[Saved data entries]

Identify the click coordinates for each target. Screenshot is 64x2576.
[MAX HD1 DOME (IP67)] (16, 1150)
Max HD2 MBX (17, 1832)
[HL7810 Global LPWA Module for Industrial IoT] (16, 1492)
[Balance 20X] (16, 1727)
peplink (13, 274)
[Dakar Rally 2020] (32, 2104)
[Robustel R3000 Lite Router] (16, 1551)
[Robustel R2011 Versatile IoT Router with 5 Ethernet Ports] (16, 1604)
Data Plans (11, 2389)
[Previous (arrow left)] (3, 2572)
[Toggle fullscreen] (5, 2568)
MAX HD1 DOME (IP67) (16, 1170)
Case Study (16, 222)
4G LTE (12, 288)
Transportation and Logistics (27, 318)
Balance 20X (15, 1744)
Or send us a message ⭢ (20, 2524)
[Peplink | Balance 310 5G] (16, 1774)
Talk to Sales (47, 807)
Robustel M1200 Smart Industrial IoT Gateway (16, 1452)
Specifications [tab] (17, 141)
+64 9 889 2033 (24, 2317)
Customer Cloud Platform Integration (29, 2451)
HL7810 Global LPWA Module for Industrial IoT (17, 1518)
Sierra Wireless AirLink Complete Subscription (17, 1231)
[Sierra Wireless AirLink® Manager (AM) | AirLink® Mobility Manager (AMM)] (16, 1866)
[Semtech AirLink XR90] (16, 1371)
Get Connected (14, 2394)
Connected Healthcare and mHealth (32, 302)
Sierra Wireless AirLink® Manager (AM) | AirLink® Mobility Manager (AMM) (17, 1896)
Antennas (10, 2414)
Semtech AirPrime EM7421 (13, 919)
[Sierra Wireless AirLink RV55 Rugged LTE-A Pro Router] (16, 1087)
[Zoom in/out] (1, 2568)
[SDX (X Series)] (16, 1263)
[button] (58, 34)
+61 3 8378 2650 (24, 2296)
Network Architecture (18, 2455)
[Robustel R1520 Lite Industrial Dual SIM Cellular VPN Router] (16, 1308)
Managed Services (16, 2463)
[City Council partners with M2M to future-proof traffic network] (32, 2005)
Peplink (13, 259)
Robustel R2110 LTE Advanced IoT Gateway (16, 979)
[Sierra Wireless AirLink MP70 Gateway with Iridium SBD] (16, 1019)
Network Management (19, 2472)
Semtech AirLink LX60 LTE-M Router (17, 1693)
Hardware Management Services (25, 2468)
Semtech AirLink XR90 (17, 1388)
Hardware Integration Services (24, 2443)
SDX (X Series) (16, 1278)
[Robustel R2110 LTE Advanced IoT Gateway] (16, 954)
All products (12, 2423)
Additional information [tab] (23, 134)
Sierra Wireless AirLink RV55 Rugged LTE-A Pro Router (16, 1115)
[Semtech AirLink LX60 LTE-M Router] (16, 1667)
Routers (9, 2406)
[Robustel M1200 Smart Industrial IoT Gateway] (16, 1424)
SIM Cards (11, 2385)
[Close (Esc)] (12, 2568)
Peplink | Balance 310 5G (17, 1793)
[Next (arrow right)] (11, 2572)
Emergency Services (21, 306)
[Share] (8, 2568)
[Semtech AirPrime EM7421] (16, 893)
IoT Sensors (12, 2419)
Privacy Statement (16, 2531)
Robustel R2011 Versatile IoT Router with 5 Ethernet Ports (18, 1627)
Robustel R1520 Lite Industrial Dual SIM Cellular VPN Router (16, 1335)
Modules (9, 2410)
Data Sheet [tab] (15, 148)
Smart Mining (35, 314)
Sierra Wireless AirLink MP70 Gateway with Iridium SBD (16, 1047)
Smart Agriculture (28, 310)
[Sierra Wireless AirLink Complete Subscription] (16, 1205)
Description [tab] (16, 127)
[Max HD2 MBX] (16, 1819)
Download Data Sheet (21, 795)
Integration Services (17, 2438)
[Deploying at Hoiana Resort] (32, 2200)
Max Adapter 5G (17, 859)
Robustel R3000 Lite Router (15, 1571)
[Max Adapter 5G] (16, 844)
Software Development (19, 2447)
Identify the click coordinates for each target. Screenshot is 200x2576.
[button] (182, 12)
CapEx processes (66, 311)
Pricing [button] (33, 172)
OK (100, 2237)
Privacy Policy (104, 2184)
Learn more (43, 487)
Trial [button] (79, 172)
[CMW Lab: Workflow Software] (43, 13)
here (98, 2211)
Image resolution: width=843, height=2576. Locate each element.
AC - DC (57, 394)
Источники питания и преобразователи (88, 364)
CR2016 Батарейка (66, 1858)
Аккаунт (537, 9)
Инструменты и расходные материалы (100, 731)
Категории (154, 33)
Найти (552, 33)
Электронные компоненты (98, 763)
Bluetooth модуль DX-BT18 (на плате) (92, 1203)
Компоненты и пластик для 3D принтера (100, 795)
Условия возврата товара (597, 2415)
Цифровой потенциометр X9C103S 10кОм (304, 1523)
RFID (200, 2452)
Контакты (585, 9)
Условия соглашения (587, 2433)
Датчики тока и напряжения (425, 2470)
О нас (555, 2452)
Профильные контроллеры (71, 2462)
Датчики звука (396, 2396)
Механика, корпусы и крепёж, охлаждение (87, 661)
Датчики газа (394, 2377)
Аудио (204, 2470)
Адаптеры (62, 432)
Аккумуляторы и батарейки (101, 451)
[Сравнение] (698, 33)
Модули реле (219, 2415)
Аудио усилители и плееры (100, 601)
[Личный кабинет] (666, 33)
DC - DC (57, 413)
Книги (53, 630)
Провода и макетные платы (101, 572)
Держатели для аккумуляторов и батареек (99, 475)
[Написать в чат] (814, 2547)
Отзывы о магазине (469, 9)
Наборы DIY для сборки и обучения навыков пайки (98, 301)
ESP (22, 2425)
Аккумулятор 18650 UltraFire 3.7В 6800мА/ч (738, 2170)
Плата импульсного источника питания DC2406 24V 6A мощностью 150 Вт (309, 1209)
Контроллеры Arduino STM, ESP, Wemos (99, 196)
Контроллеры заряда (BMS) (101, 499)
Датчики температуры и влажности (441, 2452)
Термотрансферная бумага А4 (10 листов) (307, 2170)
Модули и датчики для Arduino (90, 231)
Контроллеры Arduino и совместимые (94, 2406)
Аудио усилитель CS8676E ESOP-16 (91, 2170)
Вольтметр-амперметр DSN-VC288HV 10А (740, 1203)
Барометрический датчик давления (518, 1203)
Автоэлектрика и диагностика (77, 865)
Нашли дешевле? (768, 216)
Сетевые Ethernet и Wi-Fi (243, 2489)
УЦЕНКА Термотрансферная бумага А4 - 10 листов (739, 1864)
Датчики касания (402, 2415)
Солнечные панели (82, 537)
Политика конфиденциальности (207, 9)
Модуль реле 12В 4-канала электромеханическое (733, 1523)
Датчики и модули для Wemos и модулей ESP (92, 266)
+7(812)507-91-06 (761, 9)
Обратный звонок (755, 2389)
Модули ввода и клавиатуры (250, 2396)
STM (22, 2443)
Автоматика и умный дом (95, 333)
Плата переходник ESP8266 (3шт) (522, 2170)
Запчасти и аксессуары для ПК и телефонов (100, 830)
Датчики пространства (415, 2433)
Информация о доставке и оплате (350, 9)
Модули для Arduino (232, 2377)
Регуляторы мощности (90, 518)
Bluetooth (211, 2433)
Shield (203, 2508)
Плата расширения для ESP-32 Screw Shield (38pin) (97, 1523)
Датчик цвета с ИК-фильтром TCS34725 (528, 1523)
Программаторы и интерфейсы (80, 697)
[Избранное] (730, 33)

■ Your goal:
Nothing but the lines from the one containing "Плата расширения для" through the last line of the data above should be given again, each exactly as it stands.

■ Expected output:
Плата расширения для ESP-32 Screw Shield (38pin) (97, 1523)
Датчик цвета с ИК-фильтром TCS34725 (528, 1523)
Программаторы и интерфейсы (80, 697)
[Избранное] (730, 33)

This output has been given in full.